Are You Entitled to Protections as an Undocumented Worker?

We’ve written at length in previous posts about the legal protections workers have from discriminatory treatment based on race, gender, religion or other personal traits. However, many undocumented workers must contend with such treatment—including unfairly low or lost wages, harassment and other labor law violations in the workplace—and they’re too afraid of potential repercussions to speak out.

Food service, construction and farming are the labor industries with the highest number of undocumented workers. In recent months, we’ve seen increasing news stories of Immigration and Customs Enforcement (ICE) officers raiding such places of business and arresting undocumented staff. This has created an atmosphere in which workers are afraid that just going to work may put their safety at risk.

However, some grassroots organizations are developing innovative ways to create safe, respectful workplaces for undocumented workers—who total nearly 8 million people in the American workforce. Restaurant Opportunities Centers United (ROC United) has started the sanctuary restaurants initiative—a project designed to protect the rights of undocumented workers in the food service industry.

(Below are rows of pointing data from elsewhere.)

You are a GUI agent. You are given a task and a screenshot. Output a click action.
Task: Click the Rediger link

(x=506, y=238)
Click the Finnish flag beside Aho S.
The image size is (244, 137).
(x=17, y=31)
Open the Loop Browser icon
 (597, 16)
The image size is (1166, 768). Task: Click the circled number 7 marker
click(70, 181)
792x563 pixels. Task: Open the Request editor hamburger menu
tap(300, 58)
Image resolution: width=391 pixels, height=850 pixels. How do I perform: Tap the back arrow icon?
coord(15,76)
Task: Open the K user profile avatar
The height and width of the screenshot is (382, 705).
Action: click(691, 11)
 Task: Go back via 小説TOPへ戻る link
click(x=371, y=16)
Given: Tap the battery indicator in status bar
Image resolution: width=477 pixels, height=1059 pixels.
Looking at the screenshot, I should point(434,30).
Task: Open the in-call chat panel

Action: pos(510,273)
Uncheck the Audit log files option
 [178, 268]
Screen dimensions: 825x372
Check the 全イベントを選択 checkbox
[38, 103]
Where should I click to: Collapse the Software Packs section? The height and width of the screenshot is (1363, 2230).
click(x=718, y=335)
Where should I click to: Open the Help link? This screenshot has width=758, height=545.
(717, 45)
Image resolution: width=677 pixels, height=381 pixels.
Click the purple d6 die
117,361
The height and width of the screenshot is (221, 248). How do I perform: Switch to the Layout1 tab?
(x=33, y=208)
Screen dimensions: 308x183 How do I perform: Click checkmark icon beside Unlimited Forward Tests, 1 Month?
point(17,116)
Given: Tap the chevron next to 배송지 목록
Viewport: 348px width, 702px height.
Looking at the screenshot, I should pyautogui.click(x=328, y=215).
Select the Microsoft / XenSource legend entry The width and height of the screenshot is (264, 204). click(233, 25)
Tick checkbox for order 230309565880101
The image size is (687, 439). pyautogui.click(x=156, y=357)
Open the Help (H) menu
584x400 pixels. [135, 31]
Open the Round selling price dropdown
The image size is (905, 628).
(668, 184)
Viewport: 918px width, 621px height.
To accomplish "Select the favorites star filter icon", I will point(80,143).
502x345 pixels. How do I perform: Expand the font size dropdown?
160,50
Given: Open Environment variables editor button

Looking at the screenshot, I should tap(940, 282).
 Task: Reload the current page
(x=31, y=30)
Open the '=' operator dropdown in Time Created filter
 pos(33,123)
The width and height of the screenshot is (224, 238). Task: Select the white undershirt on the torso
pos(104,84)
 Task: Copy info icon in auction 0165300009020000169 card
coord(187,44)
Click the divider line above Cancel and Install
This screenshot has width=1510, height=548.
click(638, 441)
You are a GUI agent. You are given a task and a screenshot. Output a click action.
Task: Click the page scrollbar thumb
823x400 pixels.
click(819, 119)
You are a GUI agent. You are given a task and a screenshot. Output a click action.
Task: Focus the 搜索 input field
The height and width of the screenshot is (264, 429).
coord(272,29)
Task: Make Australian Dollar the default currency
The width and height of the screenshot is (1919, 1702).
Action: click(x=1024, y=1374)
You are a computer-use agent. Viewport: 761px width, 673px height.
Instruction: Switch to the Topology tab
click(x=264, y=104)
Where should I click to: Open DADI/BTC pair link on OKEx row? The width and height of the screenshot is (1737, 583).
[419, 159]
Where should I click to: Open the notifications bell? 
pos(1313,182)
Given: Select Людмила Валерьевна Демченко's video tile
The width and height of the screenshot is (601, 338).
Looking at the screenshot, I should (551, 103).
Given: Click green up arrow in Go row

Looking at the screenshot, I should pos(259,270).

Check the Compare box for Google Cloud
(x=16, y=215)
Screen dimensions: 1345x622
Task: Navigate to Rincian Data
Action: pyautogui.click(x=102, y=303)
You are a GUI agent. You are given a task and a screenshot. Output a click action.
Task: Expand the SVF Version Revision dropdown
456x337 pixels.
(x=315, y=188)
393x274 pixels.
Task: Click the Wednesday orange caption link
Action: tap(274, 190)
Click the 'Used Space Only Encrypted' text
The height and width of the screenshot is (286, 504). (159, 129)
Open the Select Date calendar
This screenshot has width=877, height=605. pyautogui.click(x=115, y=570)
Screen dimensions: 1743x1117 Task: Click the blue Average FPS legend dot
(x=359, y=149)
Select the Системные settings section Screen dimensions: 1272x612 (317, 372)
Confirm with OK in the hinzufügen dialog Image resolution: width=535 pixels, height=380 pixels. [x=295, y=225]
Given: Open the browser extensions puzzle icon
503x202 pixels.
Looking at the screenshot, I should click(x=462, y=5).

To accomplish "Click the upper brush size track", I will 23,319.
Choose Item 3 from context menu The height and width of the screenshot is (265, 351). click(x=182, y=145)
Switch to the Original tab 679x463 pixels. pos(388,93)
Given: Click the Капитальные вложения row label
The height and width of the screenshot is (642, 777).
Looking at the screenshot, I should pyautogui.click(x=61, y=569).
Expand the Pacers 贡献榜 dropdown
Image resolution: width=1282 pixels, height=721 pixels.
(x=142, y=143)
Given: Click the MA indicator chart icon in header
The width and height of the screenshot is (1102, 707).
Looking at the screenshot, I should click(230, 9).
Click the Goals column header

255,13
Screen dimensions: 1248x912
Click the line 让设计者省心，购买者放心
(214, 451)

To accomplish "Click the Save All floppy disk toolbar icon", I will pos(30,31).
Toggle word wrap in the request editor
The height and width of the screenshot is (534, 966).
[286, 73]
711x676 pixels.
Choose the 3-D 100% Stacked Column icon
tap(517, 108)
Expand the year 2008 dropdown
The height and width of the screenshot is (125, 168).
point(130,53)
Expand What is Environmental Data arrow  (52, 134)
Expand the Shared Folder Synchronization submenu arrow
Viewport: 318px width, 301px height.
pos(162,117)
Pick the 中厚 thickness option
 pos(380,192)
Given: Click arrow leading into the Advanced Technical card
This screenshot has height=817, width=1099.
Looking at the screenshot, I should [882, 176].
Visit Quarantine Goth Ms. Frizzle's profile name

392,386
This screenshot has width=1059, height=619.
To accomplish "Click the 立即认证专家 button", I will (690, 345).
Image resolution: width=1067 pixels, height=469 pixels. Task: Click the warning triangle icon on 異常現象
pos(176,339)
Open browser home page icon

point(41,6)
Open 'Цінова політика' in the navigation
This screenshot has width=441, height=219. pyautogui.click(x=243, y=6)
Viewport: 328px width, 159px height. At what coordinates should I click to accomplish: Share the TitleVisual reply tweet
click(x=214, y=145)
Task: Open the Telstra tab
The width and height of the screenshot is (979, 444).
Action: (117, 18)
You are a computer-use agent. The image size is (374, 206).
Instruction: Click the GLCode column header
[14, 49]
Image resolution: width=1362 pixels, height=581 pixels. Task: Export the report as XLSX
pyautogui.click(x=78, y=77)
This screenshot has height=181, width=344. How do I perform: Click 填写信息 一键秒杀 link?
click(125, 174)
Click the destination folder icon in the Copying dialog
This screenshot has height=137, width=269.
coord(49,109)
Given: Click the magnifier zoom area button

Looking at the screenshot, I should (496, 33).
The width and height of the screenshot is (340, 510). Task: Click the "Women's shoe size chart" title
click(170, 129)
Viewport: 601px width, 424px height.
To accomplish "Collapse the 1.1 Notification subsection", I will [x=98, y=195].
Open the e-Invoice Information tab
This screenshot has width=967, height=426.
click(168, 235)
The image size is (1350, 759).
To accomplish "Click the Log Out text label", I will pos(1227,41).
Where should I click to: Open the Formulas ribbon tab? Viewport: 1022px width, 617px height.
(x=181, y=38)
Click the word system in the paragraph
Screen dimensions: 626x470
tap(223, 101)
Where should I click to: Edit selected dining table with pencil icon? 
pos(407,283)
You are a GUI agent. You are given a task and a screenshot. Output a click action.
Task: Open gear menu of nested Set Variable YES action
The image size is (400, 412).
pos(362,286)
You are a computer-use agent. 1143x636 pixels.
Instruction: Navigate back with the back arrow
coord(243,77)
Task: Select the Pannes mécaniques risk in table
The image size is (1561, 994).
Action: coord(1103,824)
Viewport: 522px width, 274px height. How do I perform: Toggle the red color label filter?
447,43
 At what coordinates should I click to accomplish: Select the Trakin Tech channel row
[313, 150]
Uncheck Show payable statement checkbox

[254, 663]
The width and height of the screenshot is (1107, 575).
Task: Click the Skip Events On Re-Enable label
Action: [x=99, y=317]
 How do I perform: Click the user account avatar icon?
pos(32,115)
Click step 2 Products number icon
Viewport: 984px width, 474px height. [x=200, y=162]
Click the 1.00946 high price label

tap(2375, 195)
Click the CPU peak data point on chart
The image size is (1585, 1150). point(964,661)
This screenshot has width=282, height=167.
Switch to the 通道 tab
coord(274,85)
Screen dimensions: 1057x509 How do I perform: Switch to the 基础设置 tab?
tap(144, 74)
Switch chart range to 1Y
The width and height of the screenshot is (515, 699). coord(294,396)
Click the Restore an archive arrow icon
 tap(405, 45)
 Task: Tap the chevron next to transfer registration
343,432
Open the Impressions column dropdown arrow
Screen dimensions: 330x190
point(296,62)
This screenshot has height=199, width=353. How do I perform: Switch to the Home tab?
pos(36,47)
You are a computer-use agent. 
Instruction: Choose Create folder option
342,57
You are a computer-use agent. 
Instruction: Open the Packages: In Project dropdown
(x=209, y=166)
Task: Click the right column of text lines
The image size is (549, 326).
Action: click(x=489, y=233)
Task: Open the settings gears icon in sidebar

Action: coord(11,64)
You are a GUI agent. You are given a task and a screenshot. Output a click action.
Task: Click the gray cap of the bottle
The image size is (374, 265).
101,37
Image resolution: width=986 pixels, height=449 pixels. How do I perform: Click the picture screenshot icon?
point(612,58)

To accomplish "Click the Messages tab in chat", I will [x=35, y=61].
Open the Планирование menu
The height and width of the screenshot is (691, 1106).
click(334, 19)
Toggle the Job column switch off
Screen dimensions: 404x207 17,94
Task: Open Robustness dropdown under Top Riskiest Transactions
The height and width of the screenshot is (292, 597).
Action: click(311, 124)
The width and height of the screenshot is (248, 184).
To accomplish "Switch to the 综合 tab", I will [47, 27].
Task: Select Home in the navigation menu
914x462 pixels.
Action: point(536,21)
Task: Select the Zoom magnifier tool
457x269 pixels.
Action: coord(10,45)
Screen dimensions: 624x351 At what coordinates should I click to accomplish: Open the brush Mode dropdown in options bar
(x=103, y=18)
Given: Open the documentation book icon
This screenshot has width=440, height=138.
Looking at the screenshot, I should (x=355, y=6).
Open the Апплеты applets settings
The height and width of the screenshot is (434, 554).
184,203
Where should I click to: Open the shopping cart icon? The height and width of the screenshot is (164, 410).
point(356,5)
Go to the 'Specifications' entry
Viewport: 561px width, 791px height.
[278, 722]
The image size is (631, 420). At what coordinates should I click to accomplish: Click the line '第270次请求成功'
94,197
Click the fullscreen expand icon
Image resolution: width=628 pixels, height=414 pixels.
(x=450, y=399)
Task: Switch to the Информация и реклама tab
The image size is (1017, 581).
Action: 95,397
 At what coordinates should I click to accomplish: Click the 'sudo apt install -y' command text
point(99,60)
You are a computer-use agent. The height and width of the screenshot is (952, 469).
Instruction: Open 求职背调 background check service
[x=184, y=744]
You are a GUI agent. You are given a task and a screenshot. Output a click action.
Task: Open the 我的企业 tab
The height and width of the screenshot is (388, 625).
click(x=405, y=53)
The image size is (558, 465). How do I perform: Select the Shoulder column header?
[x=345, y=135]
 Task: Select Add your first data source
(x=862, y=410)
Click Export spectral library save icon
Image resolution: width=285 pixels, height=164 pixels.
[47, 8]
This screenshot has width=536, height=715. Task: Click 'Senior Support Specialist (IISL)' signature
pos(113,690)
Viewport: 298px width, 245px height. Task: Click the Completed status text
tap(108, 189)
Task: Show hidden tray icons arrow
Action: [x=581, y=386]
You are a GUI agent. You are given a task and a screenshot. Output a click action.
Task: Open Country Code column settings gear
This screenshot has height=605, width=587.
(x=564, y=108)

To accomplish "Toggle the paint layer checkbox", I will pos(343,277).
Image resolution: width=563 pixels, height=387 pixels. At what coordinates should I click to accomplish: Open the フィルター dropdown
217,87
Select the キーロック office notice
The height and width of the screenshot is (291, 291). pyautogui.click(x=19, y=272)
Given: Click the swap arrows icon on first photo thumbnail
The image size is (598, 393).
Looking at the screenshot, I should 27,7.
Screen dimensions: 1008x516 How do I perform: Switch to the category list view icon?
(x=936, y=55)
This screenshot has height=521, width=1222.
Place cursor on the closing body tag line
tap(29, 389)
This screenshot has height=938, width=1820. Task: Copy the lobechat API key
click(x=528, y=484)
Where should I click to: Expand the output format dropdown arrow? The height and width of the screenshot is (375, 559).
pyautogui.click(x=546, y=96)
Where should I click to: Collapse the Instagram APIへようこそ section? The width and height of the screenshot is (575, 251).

Under the initiative, ROC United encourages restaurants around the country to sign on as “sanctuary restaurants.” This label conveys a commitment of protection to an establishment’s workforce. Sanctuary restaurants promise that all workers will be treated with respect, will receive equitable wages and opportunities for promotion and be entitled to benefits. Such employers also provide training to undocumented workers about their rights and courses of action, if ICE officials approach them.

Sanctuary restaurants represent one important step in creating an equitable workforce. Regardless of status, no worker deserves to be exploited, threatened or treated with discrimination at work. If you’re an undocumented worker, it’s worth consulting with an employment attorney to better understand your rights on the job.